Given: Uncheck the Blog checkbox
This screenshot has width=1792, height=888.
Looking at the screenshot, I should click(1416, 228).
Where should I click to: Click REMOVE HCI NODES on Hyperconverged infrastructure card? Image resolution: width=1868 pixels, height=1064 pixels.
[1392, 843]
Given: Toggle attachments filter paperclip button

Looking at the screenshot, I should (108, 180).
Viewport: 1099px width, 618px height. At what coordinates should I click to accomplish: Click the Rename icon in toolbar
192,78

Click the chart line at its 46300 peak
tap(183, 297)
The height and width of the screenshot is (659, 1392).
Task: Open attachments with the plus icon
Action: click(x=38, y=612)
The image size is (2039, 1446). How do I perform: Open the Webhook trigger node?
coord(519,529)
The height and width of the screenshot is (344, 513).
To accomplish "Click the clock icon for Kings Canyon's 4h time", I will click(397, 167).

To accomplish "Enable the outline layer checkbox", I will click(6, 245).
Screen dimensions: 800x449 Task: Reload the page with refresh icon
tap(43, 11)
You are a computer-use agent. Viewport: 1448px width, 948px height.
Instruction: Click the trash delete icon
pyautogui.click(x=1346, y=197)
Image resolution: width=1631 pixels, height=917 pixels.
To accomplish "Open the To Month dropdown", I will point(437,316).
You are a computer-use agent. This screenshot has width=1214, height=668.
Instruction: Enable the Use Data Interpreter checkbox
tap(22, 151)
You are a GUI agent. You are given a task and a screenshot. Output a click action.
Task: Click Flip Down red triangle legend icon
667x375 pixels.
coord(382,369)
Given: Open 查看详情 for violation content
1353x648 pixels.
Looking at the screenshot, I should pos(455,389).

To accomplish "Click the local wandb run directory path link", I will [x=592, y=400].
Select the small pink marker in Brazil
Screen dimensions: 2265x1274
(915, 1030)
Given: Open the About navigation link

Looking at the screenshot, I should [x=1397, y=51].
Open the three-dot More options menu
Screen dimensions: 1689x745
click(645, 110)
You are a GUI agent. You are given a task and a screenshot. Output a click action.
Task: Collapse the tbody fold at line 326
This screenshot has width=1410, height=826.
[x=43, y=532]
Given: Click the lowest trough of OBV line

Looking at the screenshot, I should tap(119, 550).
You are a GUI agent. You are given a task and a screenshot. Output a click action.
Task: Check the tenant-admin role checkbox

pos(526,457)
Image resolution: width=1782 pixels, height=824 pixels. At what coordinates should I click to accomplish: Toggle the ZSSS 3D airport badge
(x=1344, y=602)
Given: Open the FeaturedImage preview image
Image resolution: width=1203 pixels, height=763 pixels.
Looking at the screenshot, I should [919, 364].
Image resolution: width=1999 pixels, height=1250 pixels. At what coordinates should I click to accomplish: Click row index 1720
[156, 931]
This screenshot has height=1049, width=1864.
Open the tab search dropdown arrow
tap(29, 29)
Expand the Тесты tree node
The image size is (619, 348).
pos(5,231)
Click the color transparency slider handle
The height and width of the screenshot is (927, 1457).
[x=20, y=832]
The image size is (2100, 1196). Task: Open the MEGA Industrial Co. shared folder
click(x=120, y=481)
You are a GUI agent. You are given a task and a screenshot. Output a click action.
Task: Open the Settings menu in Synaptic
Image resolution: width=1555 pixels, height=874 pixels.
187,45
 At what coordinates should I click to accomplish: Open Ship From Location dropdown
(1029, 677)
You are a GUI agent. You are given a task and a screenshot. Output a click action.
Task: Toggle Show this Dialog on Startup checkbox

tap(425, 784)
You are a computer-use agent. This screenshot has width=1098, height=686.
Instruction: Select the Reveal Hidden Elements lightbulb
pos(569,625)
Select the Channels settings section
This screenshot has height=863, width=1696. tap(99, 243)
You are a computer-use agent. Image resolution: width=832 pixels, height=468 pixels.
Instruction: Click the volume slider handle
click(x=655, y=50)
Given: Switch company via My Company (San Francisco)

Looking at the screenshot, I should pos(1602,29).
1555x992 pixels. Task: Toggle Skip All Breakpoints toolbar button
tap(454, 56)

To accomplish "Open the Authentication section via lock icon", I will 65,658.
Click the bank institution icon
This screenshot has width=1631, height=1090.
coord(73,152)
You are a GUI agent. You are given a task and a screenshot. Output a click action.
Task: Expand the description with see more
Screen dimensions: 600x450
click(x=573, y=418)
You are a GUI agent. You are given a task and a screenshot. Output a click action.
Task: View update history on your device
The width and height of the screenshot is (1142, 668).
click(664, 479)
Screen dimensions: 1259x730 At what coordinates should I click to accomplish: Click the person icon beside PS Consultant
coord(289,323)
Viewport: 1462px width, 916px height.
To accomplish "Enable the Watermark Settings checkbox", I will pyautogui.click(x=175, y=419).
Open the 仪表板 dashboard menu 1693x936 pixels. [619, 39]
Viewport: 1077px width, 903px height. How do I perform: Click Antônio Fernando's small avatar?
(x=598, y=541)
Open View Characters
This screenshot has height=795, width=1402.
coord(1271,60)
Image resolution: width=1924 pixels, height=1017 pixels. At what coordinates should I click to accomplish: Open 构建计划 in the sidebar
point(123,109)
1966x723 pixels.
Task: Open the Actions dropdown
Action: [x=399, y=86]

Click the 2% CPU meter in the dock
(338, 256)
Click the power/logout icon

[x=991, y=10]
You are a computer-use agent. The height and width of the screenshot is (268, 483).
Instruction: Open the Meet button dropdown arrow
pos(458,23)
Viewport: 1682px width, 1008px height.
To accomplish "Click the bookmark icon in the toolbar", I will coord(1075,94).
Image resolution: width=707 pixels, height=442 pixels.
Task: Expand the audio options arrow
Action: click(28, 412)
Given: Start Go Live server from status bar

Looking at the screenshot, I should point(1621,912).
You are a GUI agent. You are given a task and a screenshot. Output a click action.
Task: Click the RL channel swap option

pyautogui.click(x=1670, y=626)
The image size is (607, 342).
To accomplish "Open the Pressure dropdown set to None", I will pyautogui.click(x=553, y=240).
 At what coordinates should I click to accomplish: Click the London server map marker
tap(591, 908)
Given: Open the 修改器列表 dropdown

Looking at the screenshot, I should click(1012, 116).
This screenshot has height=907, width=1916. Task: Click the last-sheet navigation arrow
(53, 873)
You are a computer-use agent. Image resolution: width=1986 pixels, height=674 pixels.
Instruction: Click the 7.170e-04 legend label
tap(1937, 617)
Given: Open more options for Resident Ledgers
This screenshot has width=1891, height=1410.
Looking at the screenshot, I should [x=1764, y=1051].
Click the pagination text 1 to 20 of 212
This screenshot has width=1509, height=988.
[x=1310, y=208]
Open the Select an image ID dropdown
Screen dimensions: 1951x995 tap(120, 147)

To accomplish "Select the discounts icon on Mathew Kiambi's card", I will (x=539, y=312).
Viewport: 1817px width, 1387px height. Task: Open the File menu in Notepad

Task to carry out: Going back over the entries above, copy word for word every line from the one that has "has width=1098, height=686." on through the one that has "You are a computer-use agent. The".

Output below:
You are a computer-use agent. This screenshot has width=1098, height=686.
Instruction: Select the Reveal Hidden Elements lightbulb
pos(569,625)
Select the Channels settings section
This screenshot has height=863, width=1696. tap(99, 243)
You are a computer-use agent. Image resolution: width=832 pixels, height=468 pixels.
Instruction: Click the volume slider handle
click(x=655, y=50)
Given: Switch company via My Company (San Francisco)

Looking at the screenshot, I should pos(1602,29).
1555x992 pixels. Task: Toggle Skip All Breakpoints toolbar button
tap(454, 56)

To accomplish "Open the Authentication section via lock icon", I will 65,658.
Click the bank institution icon
This screenshot has width=1631, height=1090.
coord(73,152)
You are a GUI agent. You are given a task and a screenshot. Output a click action.
Task: Expand the description with see more
Screen dimensions: 600x450
click(x=573, y=418)
You are a GUI agent. You are given a task and a screenshot. Output a click action.
Task: View update history on your device
The width and height of the screenshot is (1142, 668).
click(664, 479)
Screen dimensions: 1259x730 At what coordinates should I click to accomplish: Click the person icon beside PS Consultant
coord(289,323)
Viewport: 1462px width, 916px height.
To accomplish "Enable the Watermark Settings checkbox", I will pyautogui.click(x=175, y=419).
Open the 仪表板 dashboard menu 1693x936 pixels. [619, 39]
Viewport: 1077px width, 903px height. How do I perform: Click Antônio Fernando's small avatar?
(x=598, y=541)
Open View Characters
This screenshot has height=795, width=1402.
coord(1271,60)
Image resolution: width=1924 pixels, height=1017 pixels. At what coordinates should I click to accomplish: Open 构建计划 in the sidebar
point(123,109)
1966x723 pixels.
Task: Open the Actions dropdown
Action: [x=399, y=86]

Click the 2% CPU meter in the dock
(338, 256)
Click the power/logout icon

[x=991, y=10]
You are a computer-use agent. The height and width of the screenshot is (268, 483).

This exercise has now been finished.